May 8, 2020
By Caity Witucki
Contributing Editor, Fraud Friday
Fraud Friday — Two Rhode Island Businessmen Arrested on PPP Loan Fraud Charges
Two Rhode Island businessmen, David A. Staveley and David Butziger, were arrested on Tuesday for allegedly making false statements on Paycheck Protection Program (PPP) loan applications. Both men are being charged with conspiracy to make false statements to influence the SBA and conspiracy to commit bank fraud. In addition, Staveley is charged with aggravated identity theft and Butziger is charged with bank fraud.
According to court documents, Staveley allegedly used his brother’s name, ID and social security number to purchase several closed restaurants throughout Rhode Island and Massachusetts. After successfully acquiring two restaurants, Staveley asked his agent, Butziger, to help him replicate loan submission documents. In response, Butziger not only falsified the loan submission documents, but also allegedly offered to create fake payroll information for the past 12 months.

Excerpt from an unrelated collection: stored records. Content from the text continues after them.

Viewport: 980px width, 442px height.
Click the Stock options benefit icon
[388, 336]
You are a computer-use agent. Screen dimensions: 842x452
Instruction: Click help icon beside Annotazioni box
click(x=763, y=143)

Using the fraudulent documents, Staveley allegedly applied for three PPP loans totaling $438,500. However, two of the applicant restaurants were not open for business prior to the start of the COVID-19 pandemic, at the time the loan applications were submitted, or at any time thereafter. Moreover, Staveley did not even own the third restaurant for which he was seeking financial relief.

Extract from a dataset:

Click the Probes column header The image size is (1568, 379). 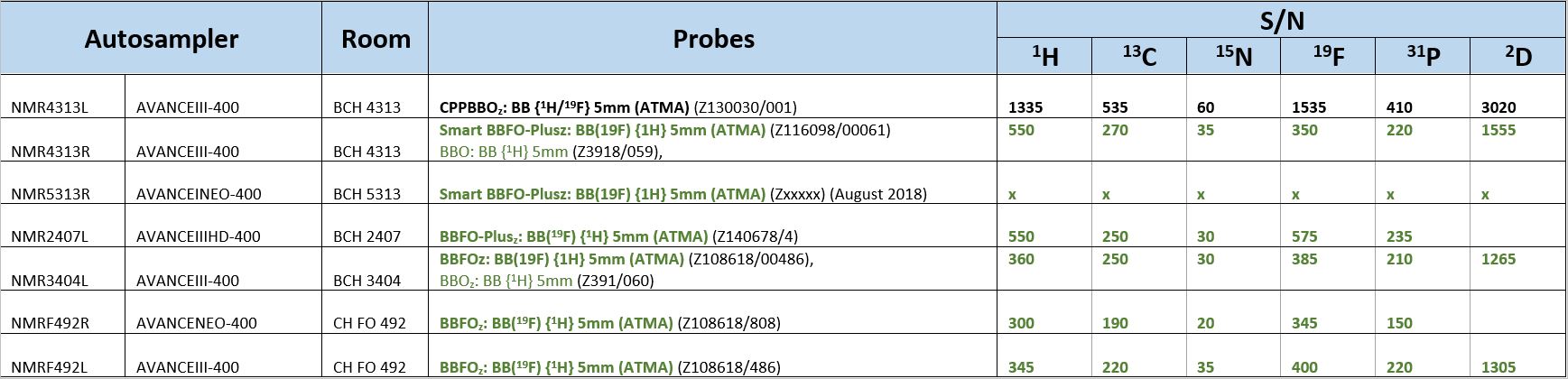[713, 39]
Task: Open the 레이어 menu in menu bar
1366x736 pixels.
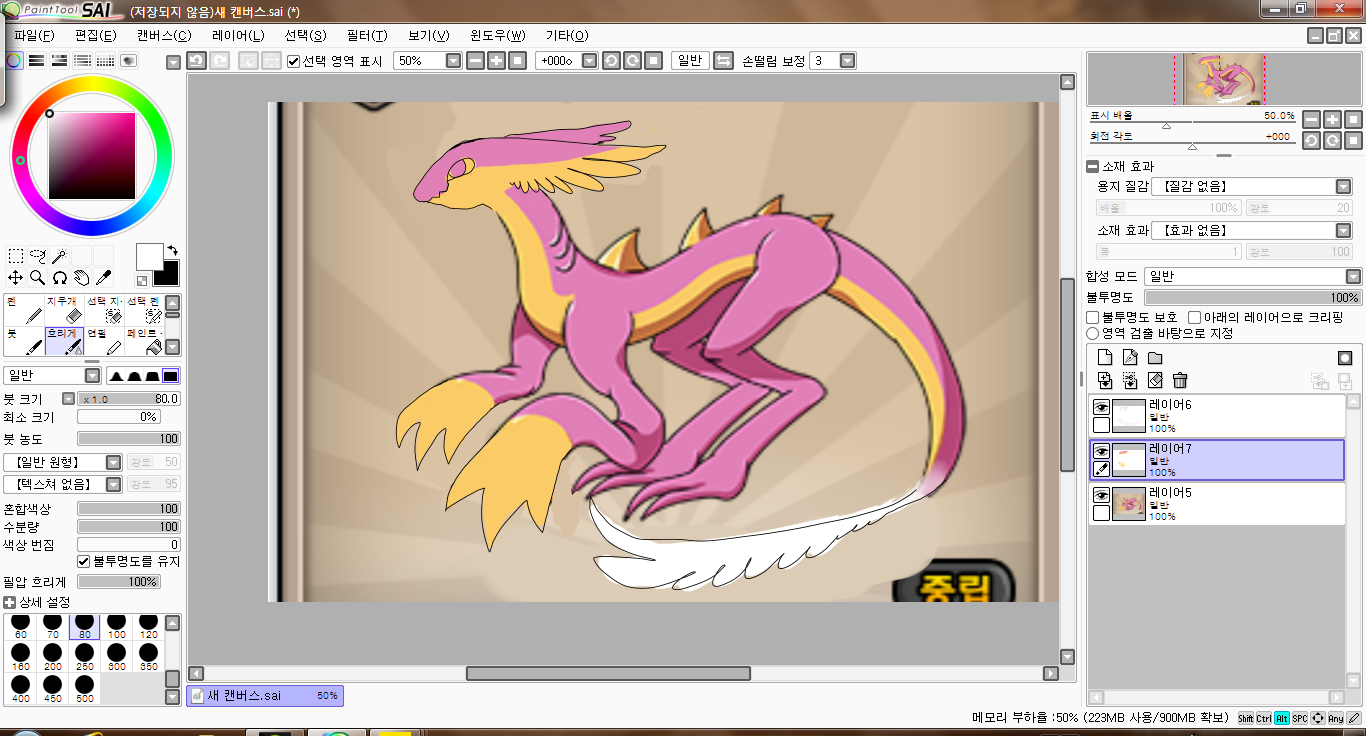Action: click(x=238, y=36)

Around April 6, 2020, Butziger also allegedly filed a PPP application for $105,381. According to the application, Butziger’s unincorporated business had seven full-time employees including himself and he had not been able to pay his employees since March. However, the IRS has no record of employees’ wages ever being paid at all.

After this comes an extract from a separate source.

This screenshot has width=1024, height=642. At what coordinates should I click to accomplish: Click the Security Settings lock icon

After a Massachusetts police chief received a tip about Staveley and Butziger’s fraudulent activity the scheme was discovered and all of the loan applications were denied. Staveley and Butziger are the first individuals in the nation charged with allegedly defrauding the SBA’s PPP.
“Tens of millions of Americans have lost their jobs and have had their lives thrown into chaos because of the coronavirus pandemic,” says U.S. Attorney Aaron L. Weisman. “It is unconscionable that anyone would attempt to steal from a program intended to help hard-working Americans continue to be paid so they can feed their families and pay some of their bills. Attorney General Barr has directed all U.S. Attorneys to prioritize the investigation and prosecution of crimes related to coronavirus, and we are doing just that.”